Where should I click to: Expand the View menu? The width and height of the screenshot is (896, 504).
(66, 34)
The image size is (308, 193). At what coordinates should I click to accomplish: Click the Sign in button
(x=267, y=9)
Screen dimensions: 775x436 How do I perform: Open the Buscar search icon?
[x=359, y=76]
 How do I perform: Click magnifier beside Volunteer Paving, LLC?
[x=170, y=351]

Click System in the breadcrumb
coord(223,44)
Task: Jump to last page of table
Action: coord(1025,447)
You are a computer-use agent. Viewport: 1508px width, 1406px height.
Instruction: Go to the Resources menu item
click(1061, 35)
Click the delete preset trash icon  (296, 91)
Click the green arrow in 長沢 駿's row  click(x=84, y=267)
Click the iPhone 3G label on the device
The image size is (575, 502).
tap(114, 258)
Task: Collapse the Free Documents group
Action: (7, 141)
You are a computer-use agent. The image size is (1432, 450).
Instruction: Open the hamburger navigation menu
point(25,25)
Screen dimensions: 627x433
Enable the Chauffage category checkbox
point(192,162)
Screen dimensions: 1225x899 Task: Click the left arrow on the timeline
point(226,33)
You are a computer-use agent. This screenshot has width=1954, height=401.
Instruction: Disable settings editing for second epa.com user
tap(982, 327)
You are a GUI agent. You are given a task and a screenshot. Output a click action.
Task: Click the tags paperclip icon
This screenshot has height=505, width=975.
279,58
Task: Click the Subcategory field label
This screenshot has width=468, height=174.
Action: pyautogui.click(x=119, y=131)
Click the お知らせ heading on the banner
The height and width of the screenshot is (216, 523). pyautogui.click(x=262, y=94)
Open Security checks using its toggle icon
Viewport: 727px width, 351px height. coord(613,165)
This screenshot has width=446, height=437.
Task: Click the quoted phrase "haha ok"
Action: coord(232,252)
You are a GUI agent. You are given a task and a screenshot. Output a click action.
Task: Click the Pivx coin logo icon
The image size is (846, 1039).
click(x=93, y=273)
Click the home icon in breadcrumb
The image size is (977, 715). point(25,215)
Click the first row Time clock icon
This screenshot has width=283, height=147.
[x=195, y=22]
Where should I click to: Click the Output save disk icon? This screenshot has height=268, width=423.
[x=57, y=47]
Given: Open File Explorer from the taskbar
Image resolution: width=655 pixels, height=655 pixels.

**THE REQUEST**
Please rewrite the data from the line containing "Click the green" down to the line containing "point(226,33)", switching "hamburger" to "main" and leaving everything else unchanged.

**REPLY TO THE TASK**
Click the green arrow in 長沢 駿's row  click(x=84, y=267)
Click the iPhone 3G label on the device
The image size is (575, 502).
tap(114, 258)
Task: Collapse the Free Documents group
Action: (7, 141)
You are a computer-use agent. The image size is (1432, 450).
Instruction: Open the main navigation menu
point(25,25)
Screen dimensions: 627x433
Enable the Chauffage category checkbox
point(192,162)
Screen dimensions: 1225x899 Task: Click the left arrow on the timeline
point(226,33)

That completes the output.